__TASK OBJECTIVE__: Go through the records below and return each line that has "Open" in it.
_ _ _ _ _
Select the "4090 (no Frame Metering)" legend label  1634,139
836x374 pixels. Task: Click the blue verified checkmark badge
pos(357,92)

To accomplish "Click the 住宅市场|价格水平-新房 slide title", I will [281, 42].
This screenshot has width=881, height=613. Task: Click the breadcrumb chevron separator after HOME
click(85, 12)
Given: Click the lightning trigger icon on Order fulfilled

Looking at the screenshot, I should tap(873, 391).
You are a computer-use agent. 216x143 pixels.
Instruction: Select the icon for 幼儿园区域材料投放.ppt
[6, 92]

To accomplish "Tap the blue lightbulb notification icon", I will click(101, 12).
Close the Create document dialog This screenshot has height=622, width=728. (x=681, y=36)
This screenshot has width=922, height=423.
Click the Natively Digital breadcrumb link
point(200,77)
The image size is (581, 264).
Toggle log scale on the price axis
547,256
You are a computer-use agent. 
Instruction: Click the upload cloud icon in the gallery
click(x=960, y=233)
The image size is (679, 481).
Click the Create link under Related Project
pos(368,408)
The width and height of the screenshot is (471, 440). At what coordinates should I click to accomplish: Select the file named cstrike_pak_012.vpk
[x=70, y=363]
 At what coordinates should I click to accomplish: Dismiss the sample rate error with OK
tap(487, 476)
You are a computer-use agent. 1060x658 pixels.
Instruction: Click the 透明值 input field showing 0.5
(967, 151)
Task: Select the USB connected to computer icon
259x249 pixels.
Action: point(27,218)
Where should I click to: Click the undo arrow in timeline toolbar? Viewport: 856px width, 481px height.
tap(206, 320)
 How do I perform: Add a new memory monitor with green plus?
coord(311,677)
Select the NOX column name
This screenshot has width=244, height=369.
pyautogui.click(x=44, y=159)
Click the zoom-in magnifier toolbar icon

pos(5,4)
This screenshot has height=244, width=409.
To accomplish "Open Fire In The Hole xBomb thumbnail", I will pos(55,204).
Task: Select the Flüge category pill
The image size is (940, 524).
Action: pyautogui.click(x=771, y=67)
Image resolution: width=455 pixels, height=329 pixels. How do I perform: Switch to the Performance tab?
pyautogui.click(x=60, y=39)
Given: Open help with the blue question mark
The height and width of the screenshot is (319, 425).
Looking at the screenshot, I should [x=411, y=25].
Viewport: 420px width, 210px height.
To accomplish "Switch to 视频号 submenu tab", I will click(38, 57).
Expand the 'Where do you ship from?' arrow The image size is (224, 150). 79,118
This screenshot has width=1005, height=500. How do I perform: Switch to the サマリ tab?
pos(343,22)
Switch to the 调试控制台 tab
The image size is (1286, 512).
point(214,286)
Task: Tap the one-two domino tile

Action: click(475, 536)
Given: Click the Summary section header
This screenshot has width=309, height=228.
_ _ _ _ _
__ANSWER TO THE PROBLEM__:
To accomplish "Open Fire In The Hole xBomb thumbnail", I will pos(55,204).
Given: Open help with the blue question mark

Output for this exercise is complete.